Quote the entries below word for word, starting at the line containing "The width and" and ending at the line containing "tap(274, 25)", with both of those lines included. Leave out the pictures.
---- Input rows
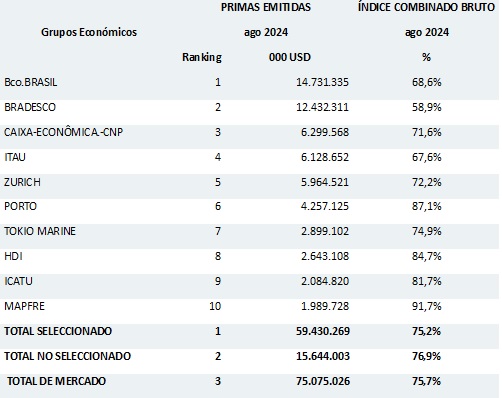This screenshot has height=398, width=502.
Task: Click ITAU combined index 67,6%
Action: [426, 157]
--------
---- Input rows
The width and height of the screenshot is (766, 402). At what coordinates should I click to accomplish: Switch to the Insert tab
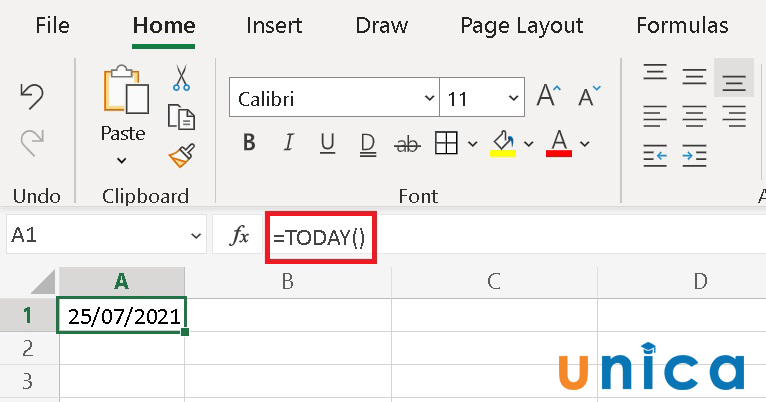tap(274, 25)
--------
### Exercise response:
The width and height of the screenshot is (766, 402). At what coordinates should I click to accomplish: Switch to the Insert tab
tap(274, 25)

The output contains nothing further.